EXTRACTED DATA: Begin
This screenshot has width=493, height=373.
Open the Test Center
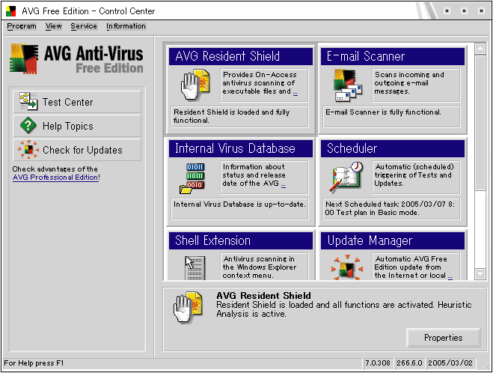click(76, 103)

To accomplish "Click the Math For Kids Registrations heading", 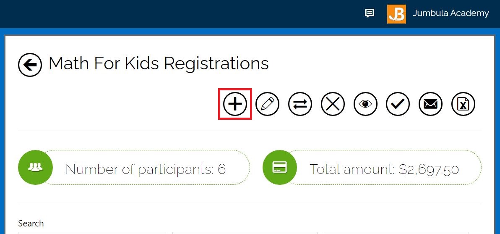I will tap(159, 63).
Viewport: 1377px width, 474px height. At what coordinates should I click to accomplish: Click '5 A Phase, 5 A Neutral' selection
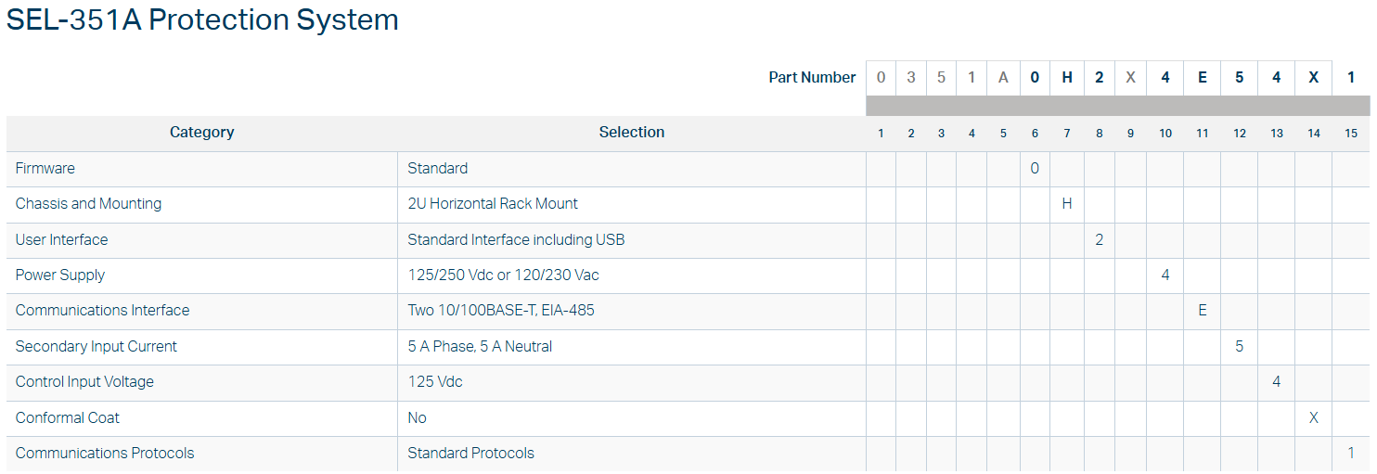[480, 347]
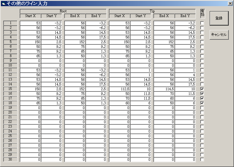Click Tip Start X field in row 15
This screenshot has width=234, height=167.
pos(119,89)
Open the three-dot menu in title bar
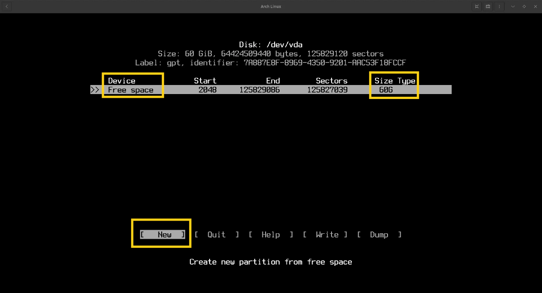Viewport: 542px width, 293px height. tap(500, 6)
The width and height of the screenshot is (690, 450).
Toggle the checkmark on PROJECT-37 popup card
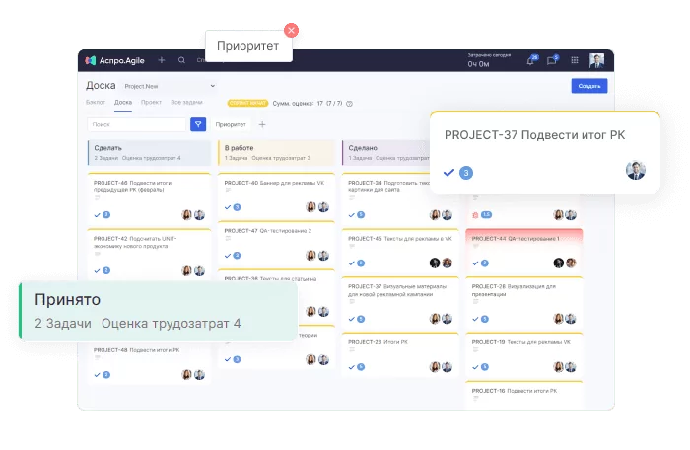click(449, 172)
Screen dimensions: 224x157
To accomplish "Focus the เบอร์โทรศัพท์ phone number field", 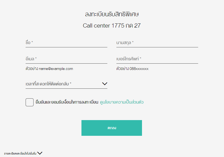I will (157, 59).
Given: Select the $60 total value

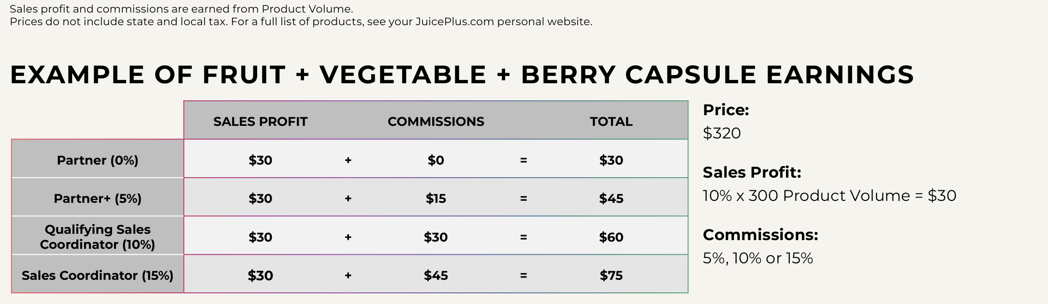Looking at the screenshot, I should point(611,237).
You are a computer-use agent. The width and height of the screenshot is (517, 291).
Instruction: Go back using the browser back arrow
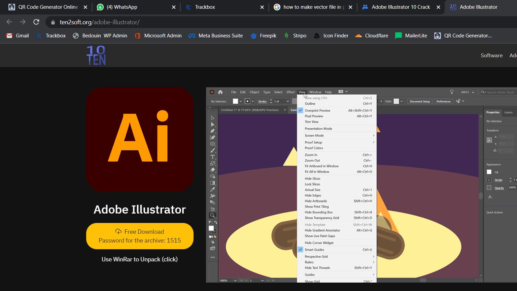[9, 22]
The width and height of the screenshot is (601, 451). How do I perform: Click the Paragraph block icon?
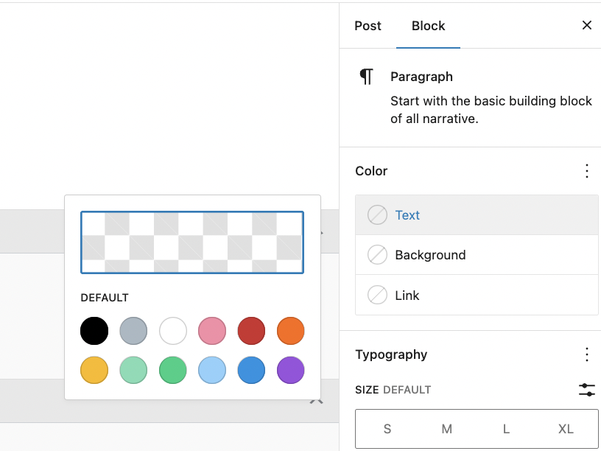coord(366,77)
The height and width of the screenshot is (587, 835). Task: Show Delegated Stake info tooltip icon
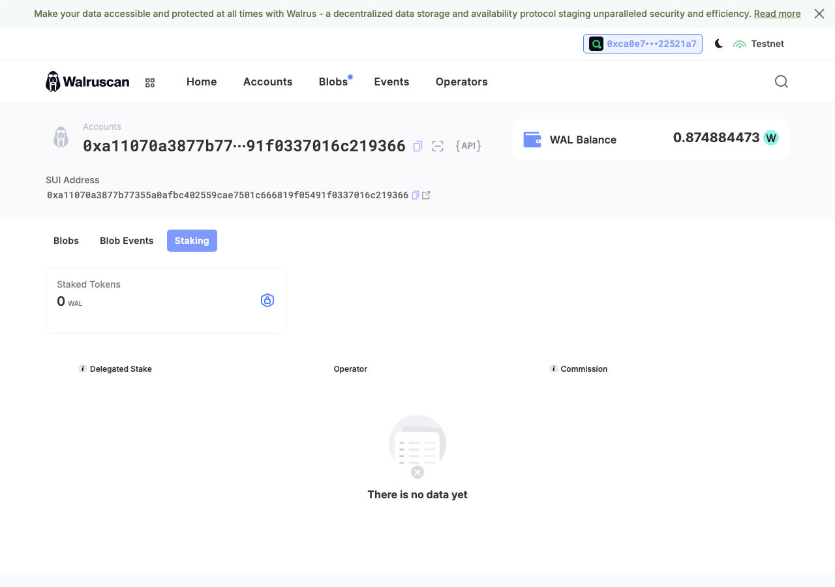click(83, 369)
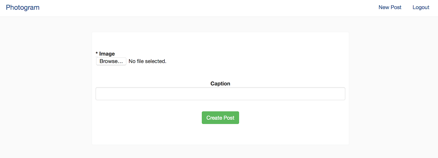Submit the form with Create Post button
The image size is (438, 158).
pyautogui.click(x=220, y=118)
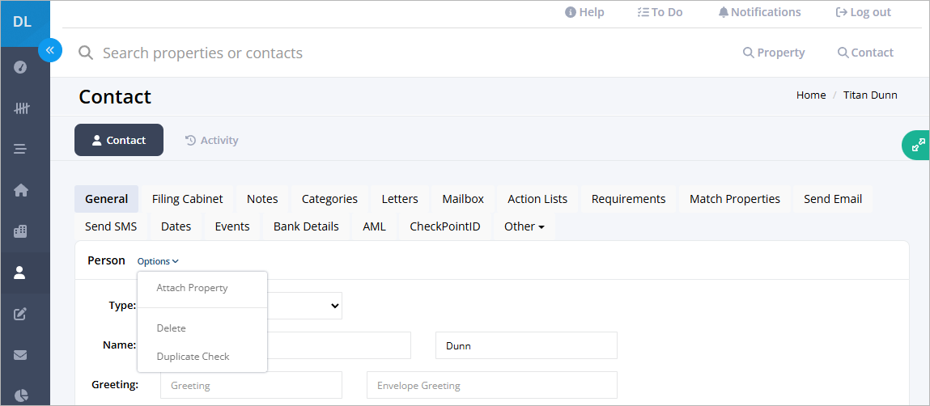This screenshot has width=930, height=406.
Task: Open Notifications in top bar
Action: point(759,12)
EXTRACTED DATA: End
EXTRACTED DATA: Begin
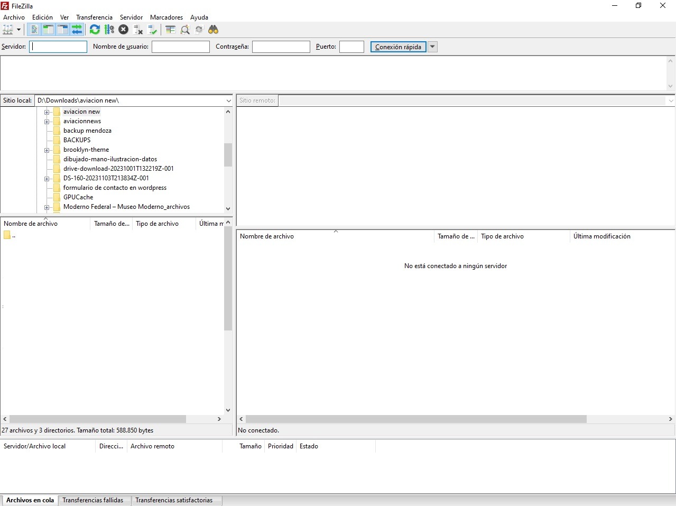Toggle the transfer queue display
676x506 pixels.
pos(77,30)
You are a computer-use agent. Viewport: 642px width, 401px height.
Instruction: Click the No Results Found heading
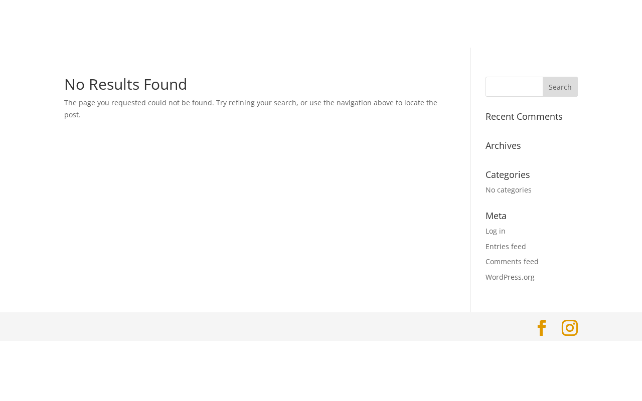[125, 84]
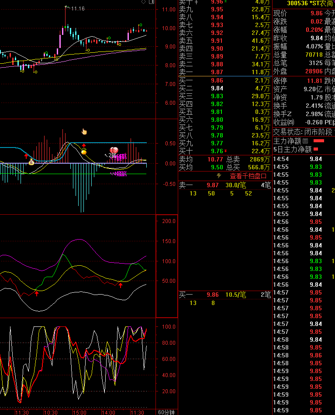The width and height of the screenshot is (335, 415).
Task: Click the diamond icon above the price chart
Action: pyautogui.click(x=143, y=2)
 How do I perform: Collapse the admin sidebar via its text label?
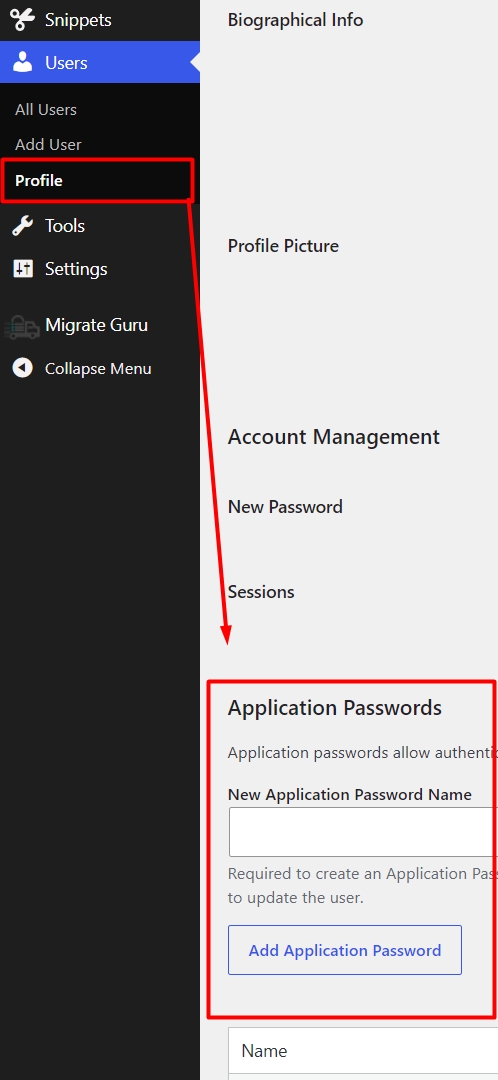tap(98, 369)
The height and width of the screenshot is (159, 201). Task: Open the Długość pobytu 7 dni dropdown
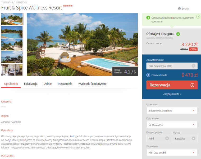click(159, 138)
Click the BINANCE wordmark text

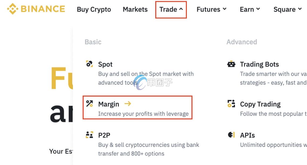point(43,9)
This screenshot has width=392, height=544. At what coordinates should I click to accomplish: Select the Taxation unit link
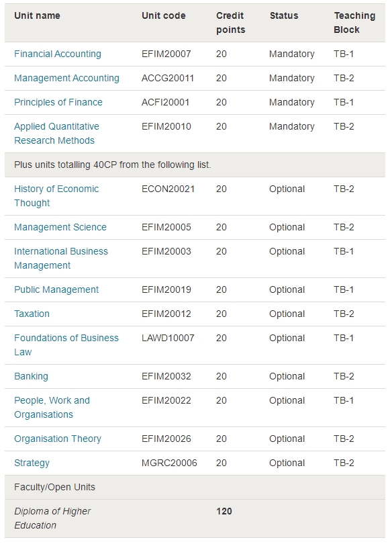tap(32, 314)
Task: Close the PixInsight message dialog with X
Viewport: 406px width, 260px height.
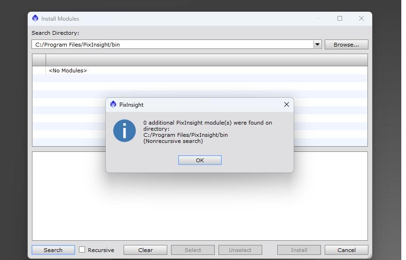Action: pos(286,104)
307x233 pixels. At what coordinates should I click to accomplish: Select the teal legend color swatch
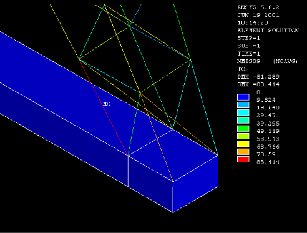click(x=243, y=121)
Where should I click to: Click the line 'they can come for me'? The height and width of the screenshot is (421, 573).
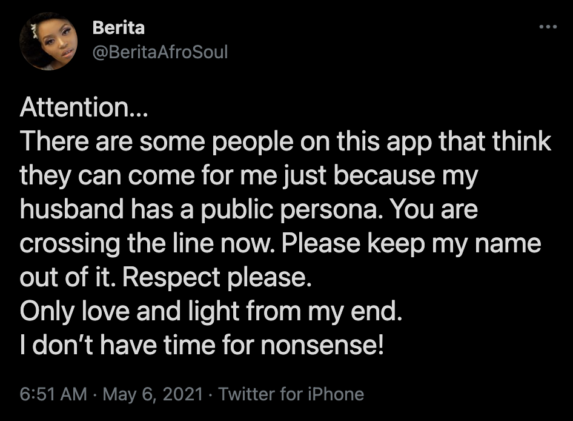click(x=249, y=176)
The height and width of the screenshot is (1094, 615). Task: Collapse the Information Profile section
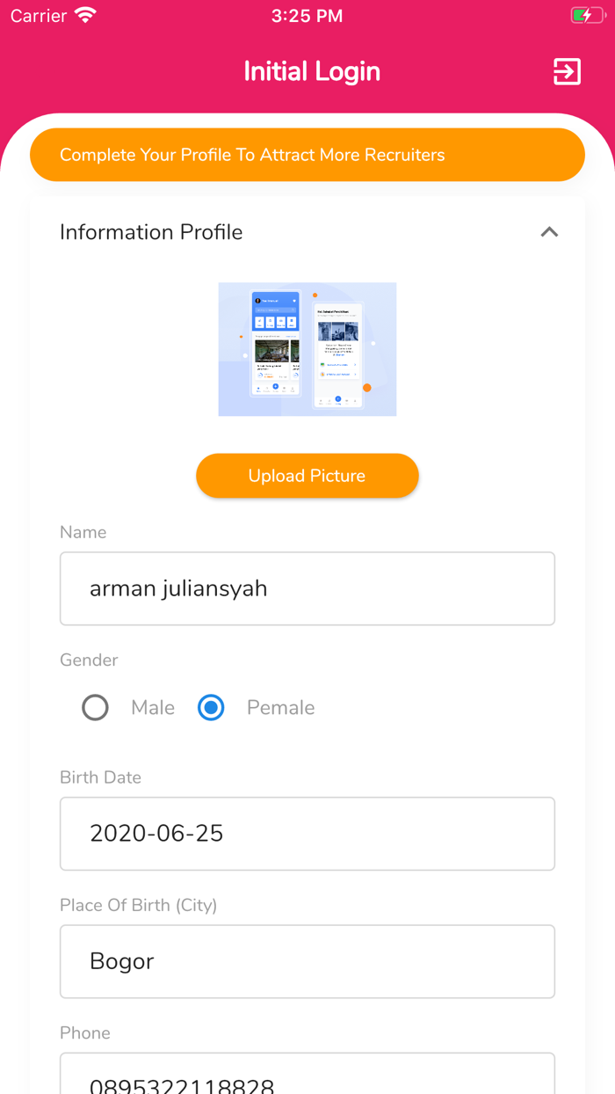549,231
EXTRACTED DATA: End
EXTRACTED DATA: Begin
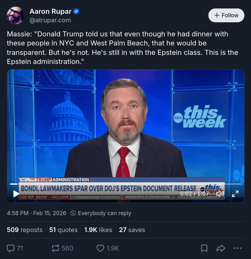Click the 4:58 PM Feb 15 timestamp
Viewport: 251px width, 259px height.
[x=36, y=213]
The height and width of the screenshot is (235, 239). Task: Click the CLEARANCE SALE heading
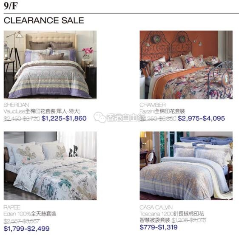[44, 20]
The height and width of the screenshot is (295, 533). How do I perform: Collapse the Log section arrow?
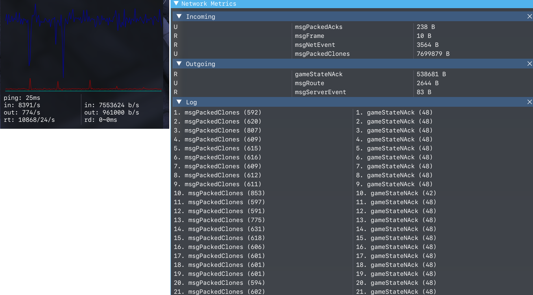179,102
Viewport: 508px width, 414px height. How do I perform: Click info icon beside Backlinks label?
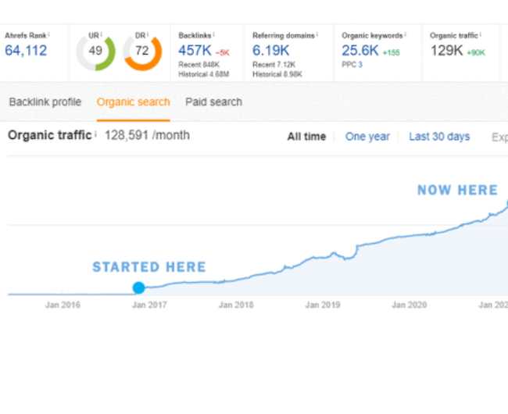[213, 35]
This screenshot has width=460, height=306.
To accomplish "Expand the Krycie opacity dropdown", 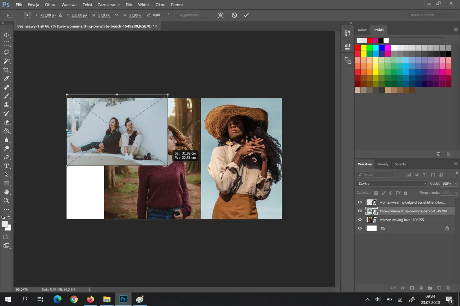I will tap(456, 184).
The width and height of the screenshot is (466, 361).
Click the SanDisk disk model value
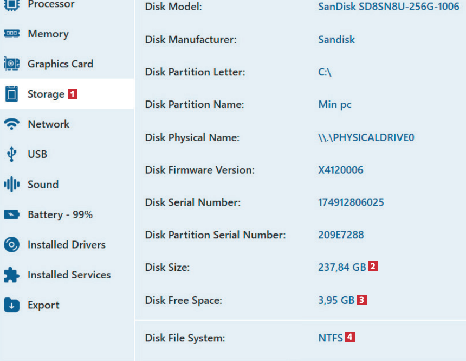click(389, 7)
EXTRACTED DATA: End
-- ASSIGNMENT --
On how many lines of the data does the word "agent" appear? Only the number is wanted.

-- RESULT BELOW --
2